Oyster sauce was discovered by accident by Lee Kum Sheung in Guangdong Province 1888. In his tea and oyster soup stall, he accidentally overcooked a batch of oyster broth which transformed into a magical brown sauce with deep flavor. Realizing its potential as a condiment, he started selling it to locals and thus the famed Lee Kum Kee company was born. (If you’re wondering, the word “Kee” is like a brand prefix in Cantonese.)
What is oyster sauce made of?
Oyster sauce is typically made with oysters, water salt, sugar, MSG, modified corn starch, wheat flour, and caramel color.
The vegetarian versions of it are usually made of the same ingredients but instead of oysters, there’s soybeans, brown sugar, and mushroom flavor.

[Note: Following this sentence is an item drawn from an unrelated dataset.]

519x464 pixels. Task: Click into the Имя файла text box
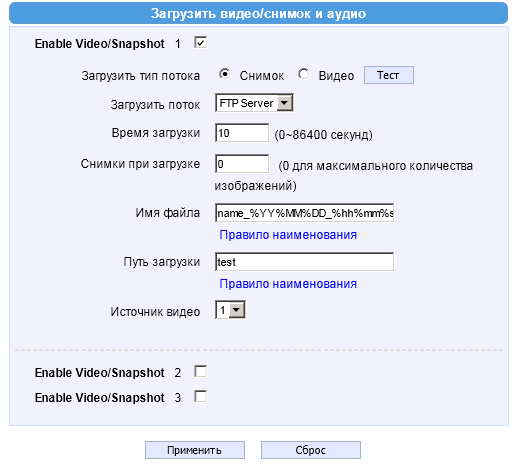304,213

How do you cook with oyster sauce?
A versatile condiment for Asian cooking and beyond, oyster sauce can happily stand alone or blend into the crowd. However you use it, a little goes a long way. “I simply finish off quickly cooked meat and/or veg with a plop of oyster sauce and call it a day,” says Chaey. But it’s also pretty much guaranteed to be delicious whisked into a marinade for steak or any meat; drizzled on steamed greens; spooned into meaty braises or soups; or added to your dumpling fillings and stir-fries.